■ Task requirements
Determine which lines of the records include the word "agent", and copy them.

═══ Data to use

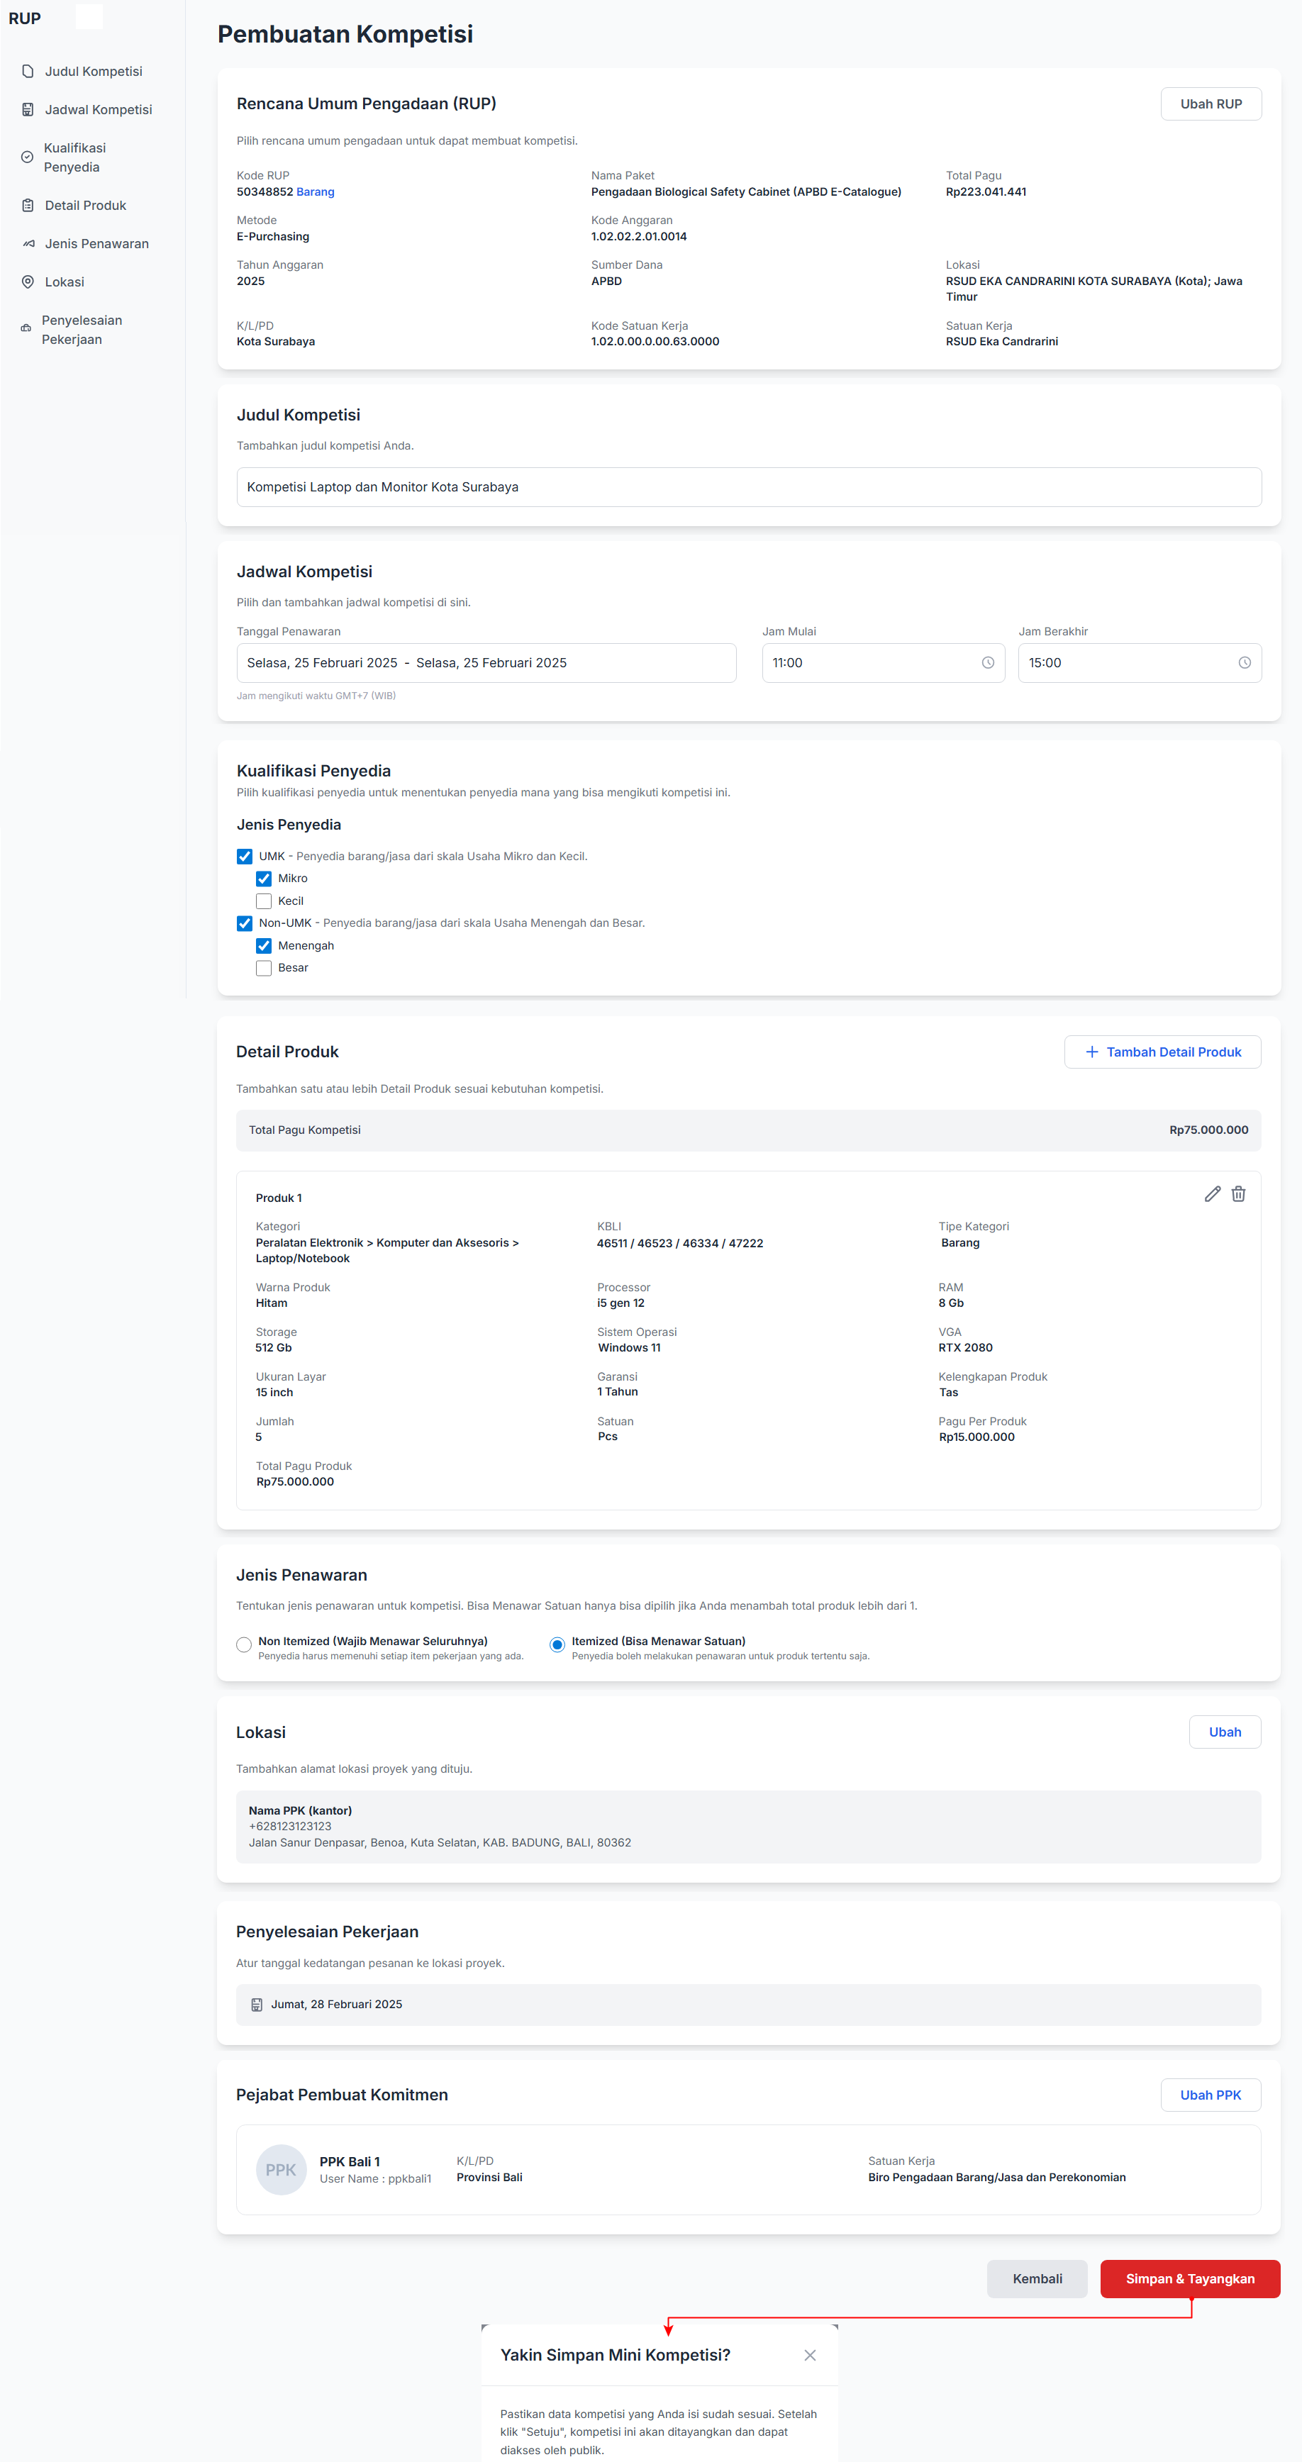Jump to Detail Produk sidebar section
1302x2462 pixels.
pyautogui.click(x=85, y=205)
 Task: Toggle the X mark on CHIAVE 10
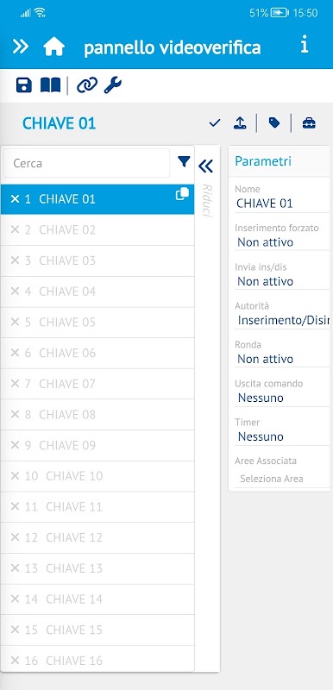pyautogui.click(x=15, y=476)
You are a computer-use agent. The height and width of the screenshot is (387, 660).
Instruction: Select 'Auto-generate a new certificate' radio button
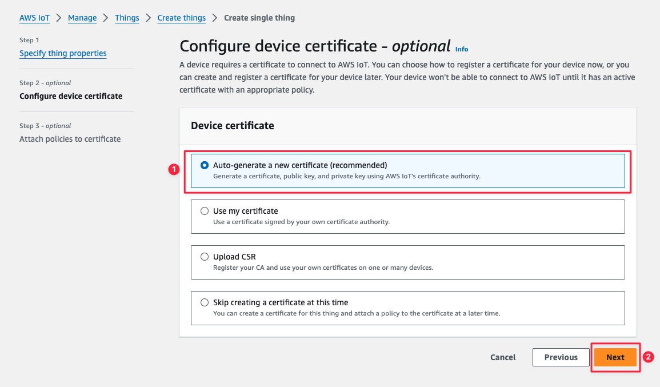pos(205,165)
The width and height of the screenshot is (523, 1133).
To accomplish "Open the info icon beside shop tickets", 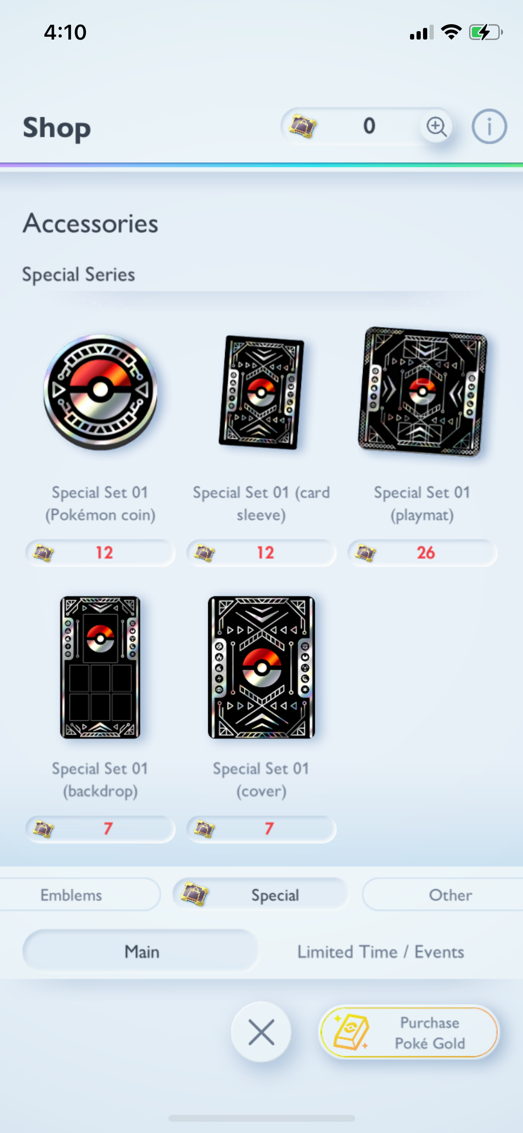I will (x=489, y=127).
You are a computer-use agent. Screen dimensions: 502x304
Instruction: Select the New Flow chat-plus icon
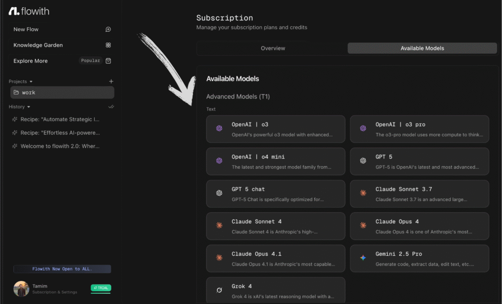108,29
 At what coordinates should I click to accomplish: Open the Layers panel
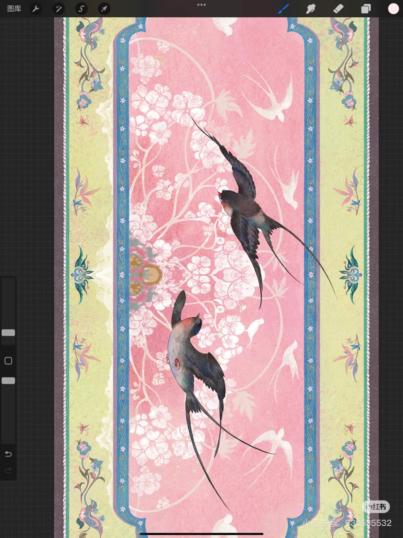coord(366,8)
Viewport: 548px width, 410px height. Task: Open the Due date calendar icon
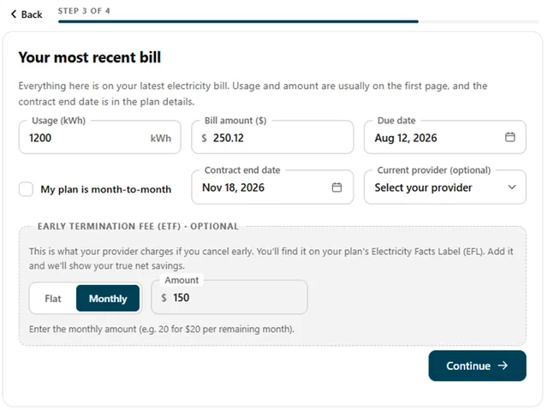tap(510, 137)
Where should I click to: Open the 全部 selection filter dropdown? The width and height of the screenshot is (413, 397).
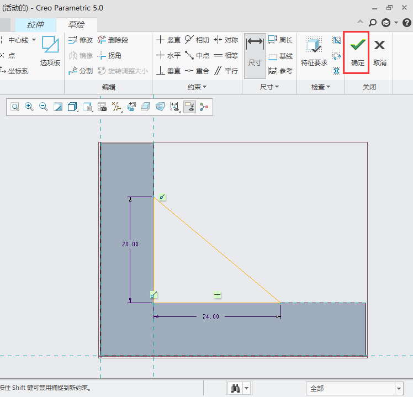[354, 388]
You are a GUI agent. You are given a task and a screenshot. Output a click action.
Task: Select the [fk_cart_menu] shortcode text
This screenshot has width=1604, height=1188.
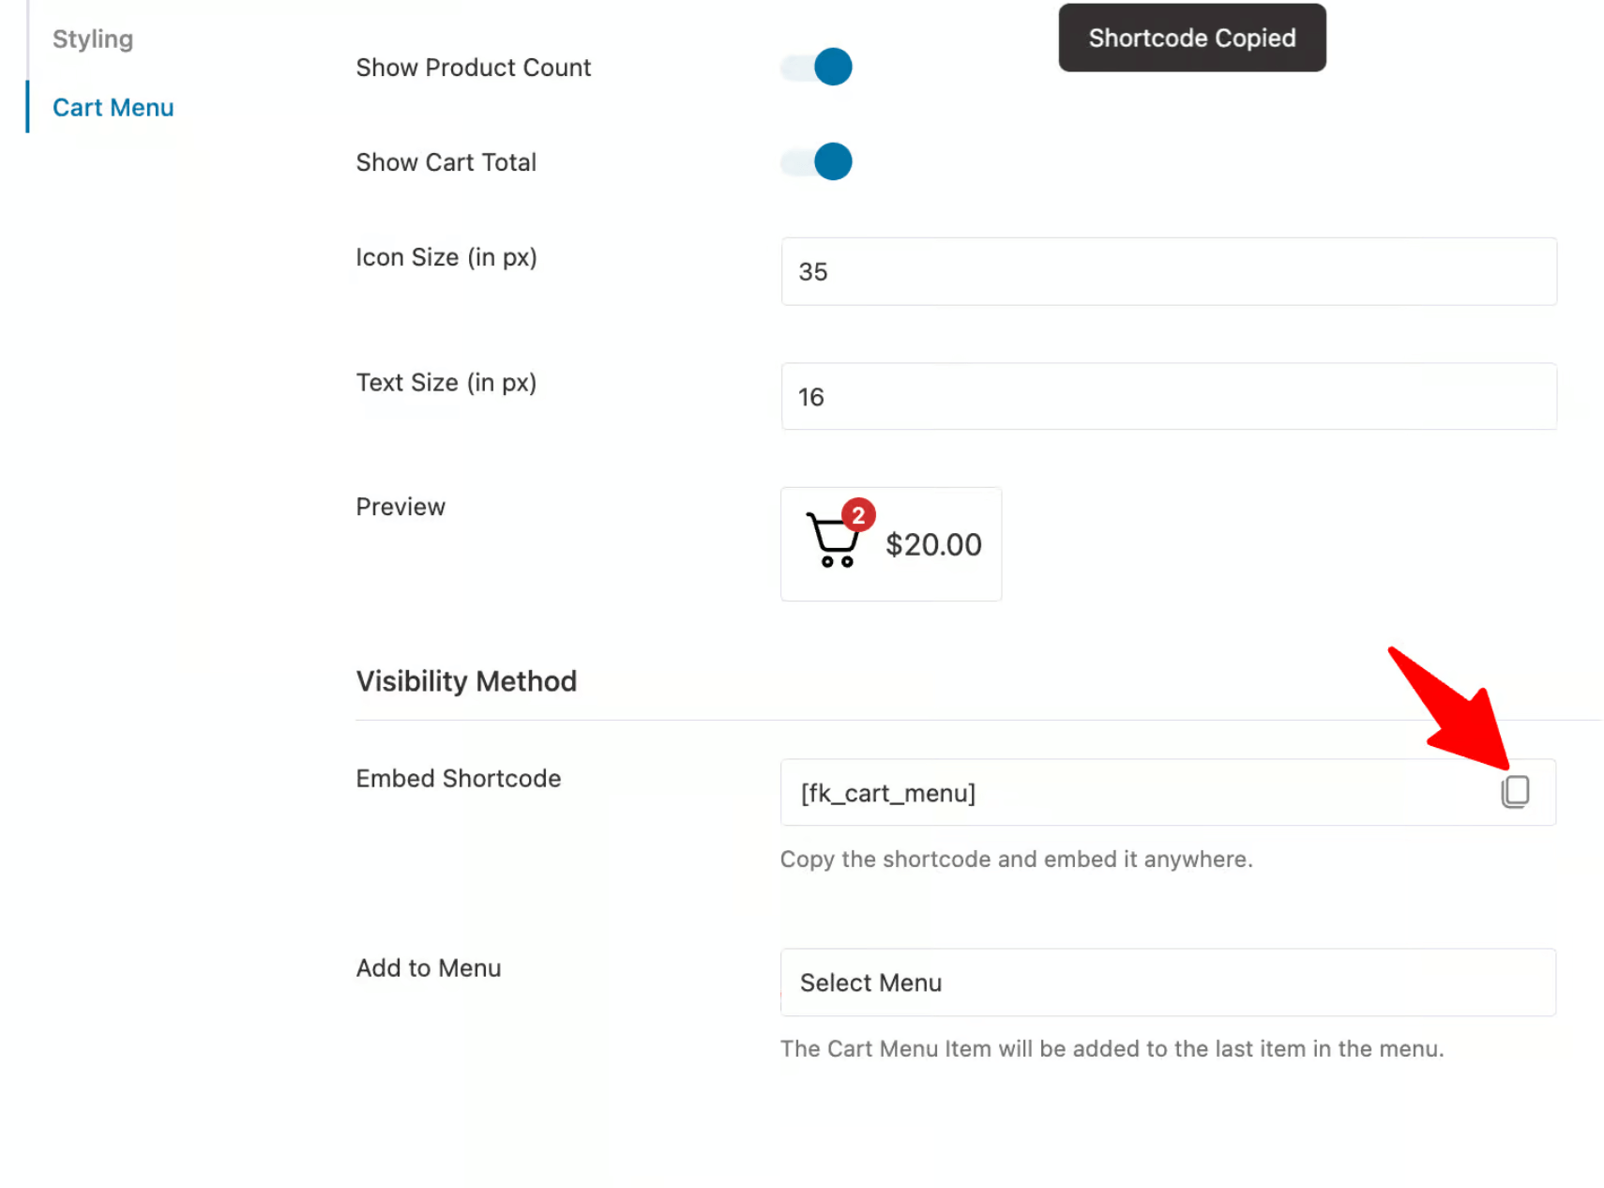click(887, 792)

══════

■ Solution to the exercise
You are a computer-use agent. The height and width of the screenshot is (387, 660).
You are a computer-use agent. Screen dimensions: 502x304
You are a GUI agent. You are given a task and a screenshot. Output a click action.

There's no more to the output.